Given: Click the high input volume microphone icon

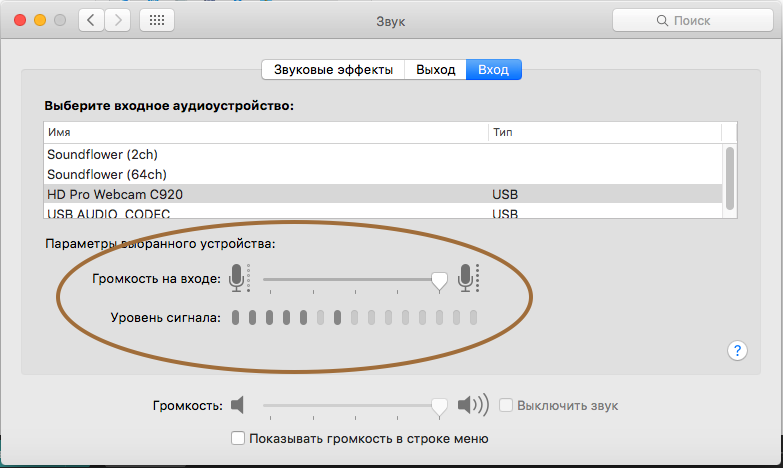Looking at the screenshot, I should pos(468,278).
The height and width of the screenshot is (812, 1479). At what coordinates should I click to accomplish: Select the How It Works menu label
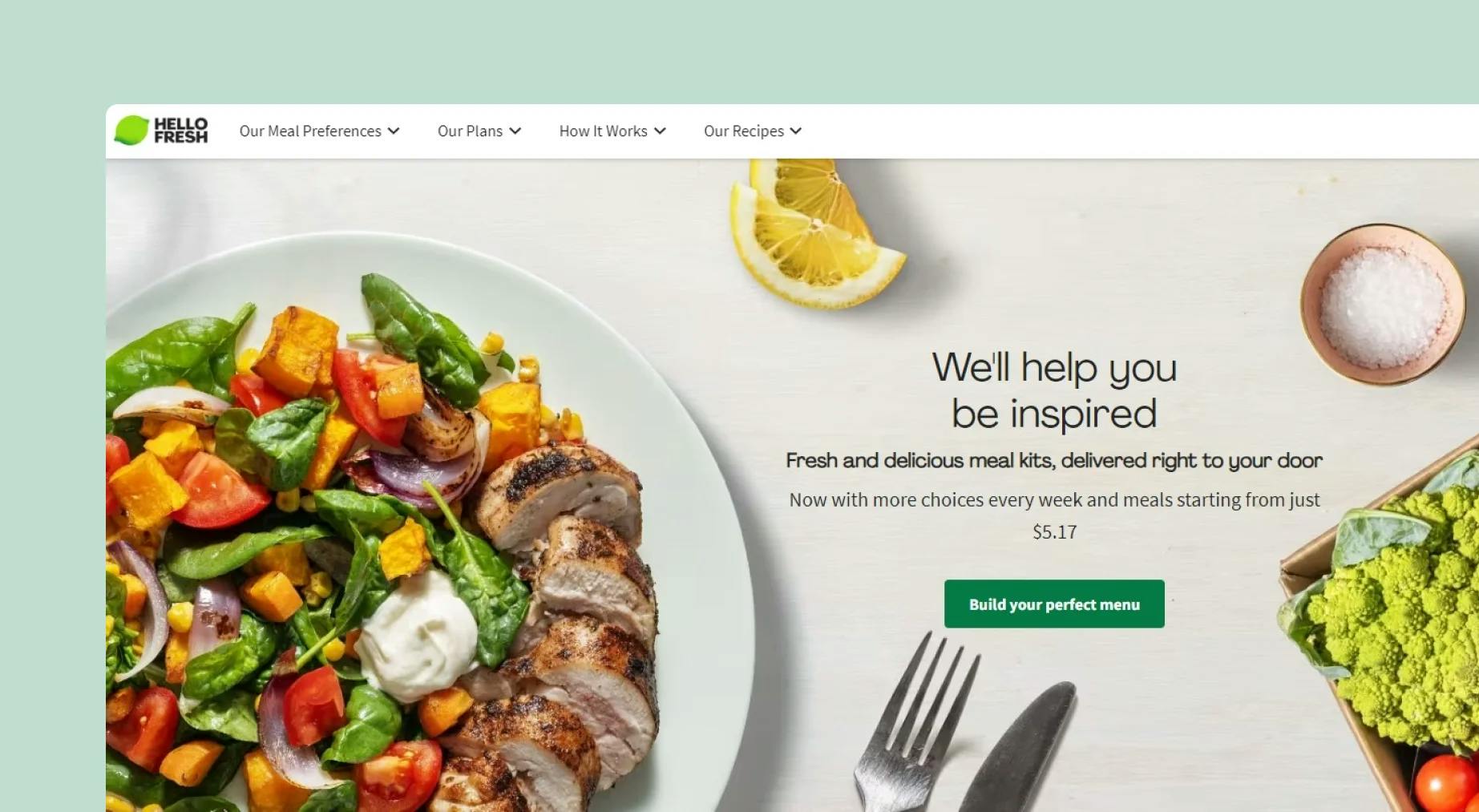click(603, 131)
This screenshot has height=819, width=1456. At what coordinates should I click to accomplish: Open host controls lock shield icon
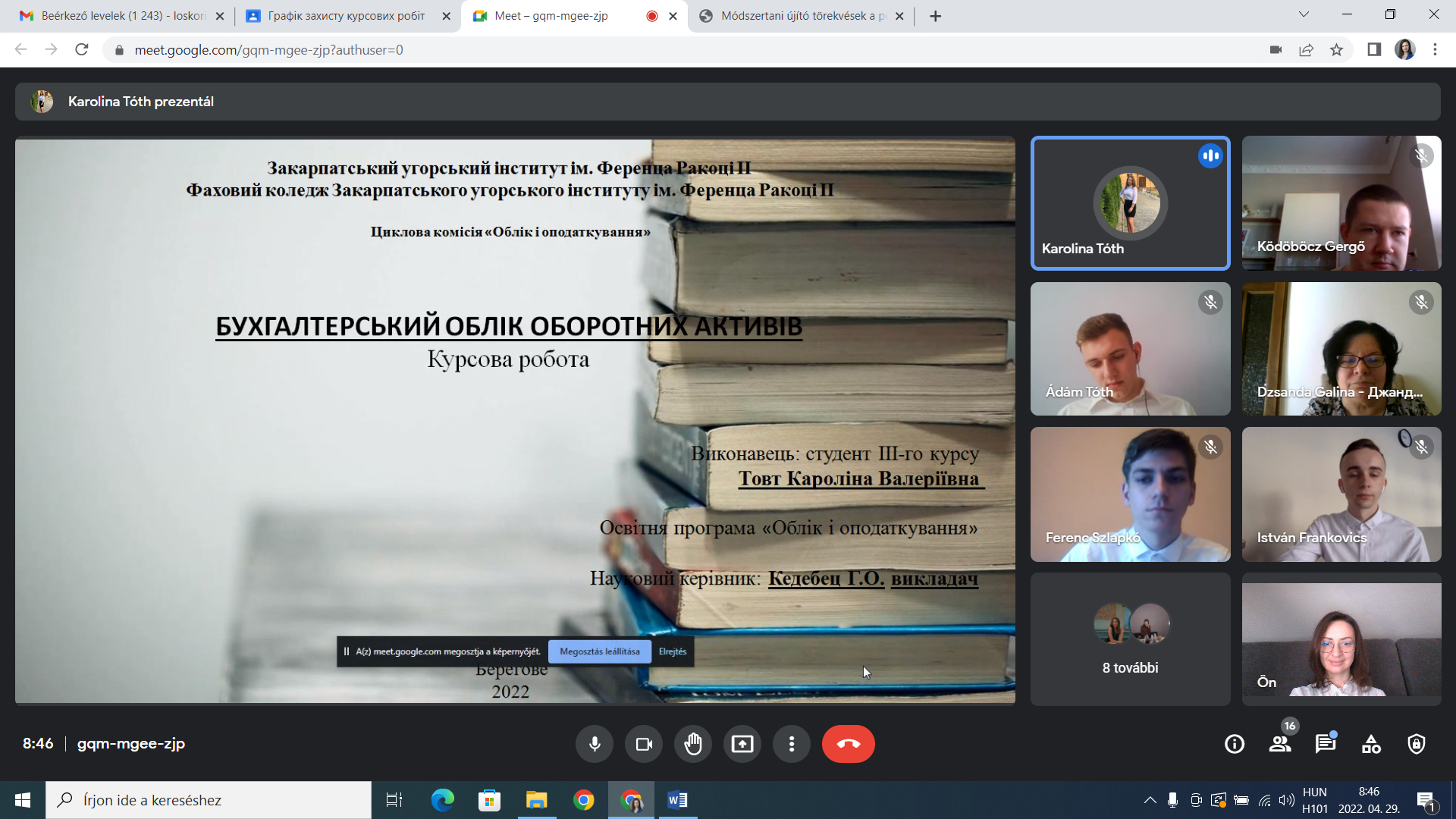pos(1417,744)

• • • •

Aim of the exercise
Rewrite all the items above with "coordinates" swapped for "position" everywhere it appears, keeping everything else unchanged, and leave the pictures out.

Reply
Given: Click the high input volume microphone icon

Looking at the screenshot, I should pos(468,278).
The height and width of the screenshot is (812, 1479). At what position should I click to accomplish: Select the How It Works menu label
click(603, 131)
This screenshot has height=819, width=1456. At what position should I click to accomplish: Open host controls lock shield icon
pos(1417,744)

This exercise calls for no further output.